**Requirement:** Run through the records and, wherever a line holds the word "computer", return that line.

_ _ _ _ _ _ _

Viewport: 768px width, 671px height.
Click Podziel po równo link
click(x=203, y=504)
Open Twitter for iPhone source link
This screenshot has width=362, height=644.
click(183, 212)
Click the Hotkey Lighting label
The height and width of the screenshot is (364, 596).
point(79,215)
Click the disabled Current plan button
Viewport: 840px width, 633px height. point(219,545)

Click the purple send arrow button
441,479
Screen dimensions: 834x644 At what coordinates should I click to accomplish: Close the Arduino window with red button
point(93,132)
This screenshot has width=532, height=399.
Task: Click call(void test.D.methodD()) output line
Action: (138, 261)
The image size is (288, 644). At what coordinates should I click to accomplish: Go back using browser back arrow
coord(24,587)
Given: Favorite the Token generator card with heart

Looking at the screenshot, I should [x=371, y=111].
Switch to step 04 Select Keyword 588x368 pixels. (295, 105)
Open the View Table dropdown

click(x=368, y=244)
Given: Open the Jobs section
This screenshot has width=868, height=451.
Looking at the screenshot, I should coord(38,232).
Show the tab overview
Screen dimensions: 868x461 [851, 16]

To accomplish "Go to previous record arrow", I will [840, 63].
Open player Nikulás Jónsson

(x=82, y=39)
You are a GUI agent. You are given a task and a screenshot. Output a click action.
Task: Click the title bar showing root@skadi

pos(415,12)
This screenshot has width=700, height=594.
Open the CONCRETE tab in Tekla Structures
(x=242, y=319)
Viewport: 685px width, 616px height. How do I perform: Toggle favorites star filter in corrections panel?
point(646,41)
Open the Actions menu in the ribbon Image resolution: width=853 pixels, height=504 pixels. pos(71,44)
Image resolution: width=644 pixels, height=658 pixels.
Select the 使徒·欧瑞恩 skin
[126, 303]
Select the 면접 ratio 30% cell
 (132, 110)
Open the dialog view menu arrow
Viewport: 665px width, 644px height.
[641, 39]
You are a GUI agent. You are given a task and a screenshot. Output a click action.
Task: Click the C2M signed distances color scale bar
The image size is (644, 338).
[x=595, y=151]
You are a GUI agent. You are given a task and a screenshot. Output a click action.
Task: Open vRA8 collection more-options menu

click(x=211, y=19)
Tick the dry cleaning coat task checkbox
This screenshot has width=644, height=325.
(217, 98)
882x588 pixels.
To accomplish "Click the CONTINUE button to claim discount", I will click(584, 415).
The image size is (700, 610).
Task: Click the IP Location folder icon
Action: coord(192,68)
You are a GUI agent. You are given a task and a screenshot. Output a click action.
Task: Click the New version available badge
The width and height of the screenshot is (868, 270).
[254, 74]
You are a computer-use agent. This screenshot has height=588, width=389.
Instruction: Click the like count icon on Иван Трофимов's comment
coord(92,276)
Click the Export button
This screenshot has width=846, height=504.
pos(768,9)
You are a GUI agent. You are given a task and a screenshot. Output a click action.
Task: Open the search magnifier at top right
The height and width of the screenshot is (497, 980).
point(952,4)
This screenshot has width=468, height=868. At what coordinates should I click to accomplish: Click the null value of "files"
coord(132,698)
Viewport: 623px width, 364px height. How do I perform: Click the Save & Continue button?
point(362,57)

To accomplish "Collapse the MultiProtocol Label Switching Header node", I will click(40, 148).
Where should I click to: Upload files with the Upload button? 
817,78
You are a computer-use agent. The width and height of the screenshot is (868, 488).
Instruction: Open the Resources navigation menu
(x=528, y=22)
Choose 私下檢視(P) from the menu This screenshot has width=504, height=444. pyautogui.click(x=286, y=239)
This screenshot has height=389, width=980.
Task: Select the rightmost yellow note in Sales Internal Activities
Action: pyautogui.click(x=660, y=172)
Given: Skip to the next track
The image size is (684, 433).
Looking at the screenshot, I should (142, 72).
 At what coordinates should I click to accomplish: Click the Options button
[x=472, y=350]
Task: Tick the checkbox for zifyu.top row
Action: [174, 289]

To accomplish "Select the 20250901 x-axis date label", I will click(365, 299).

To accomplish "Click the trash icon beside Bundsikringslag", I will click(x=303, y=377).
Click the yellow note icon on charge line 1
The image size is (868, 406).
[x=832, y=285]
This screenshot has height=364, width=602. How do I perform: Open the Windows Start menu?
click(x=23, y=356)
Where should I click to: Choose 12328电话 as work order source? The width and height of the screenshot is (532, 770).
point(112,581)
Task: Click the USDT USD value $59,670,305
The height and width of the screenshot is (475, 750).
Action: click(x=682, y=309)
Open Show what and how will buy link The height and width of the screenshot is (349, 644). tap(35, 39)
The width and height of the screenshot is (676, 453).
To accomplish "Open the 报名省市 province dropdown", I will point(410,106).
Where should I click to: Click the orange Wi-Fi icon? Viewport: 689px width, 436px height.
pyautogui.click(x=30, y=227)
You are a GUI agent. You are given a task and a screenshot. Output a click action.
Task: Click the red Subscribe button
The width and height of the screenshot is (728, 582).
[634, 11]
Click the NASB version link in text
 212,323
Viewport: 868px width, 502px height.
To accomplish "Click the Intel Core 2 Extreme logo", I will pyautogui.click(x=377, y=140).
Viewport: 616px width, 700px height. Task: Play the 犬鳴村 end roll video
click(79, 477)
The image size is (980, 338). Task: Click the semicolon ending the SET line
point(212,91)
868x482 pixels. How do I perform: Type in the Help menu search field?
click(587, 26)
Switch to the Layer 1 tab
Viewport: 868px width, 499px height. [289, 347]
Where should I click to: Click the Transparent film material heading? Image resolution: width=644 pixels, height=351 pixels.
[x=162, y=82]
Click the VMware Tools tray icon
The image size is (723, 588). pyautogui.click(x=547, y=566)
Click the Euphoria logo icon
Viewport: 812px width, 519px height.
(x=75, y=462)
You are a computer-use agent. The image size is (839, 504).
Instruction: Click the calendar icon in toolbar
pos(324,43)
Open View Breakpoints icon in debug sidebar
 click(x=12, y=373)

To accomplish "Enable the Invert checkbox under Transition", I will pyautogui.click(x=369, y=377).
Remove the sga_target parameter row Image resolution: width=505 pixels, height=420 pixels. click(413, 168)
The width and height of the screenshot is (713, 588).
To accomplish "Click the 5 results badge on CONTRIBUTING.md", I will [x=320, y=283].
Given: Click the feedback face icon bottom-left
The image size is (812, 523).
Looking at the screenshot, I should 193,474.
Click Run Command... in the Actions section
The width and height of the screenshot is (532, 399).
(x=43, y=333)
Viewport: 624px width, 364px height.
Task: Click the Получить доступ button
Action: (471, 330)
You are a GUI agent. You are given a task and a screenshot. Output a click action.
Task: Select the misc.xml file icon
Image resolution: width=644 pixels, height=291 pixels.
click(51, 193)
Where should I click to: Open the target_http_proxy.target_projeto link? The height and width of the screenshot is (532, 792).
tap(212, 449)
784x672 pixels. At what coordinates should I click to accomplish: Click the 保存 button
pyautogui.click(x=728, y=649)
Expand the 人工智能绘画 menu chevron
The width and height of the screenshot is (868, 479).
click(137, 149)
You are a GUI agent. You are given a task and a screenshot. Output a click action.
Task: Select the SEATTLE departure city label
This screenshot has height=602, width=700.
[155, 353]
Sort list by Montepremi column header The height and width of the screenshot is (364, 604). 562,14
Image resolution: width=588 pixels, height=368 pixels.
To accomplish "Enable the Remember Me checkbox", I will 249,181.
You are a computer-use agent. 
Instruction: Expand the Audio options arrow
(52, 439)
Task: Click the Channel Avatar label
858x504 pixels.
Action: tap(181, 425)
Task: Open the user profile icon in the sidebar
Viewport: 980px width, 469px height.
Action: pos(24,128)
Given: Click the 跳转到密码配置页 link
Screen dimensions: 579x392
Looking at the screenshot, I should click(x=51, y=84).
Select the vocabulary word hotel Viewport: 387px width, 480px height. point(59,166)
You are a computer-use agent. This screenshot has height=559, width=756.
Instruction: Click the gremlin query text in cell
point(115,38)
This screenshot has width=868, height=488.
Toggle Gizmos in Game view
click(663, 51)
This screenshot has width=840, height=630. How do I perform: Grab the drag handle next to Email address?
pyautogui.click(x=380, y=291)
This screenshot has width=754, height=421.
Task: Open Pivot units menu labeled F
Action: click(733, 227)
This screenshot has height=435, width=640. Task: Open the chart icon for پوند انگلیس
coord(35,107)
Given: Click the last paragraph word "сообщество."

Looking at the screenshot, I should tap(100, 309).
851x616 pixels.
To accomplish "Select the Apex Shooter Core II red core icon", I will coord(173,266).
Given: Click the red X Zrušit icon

_ _ _ _ _ _ _

**Answer space:**
You are a computer-use agent. This screenshot has height=588, width=389.
You are a computer-use agent. The width and height of the screenshot is (868, 488).
You are a computer-use agent. The image size is (839, 504).
You are a computer-use agent. 
You are a computer-use agent. This screenshot has height=559, width=756.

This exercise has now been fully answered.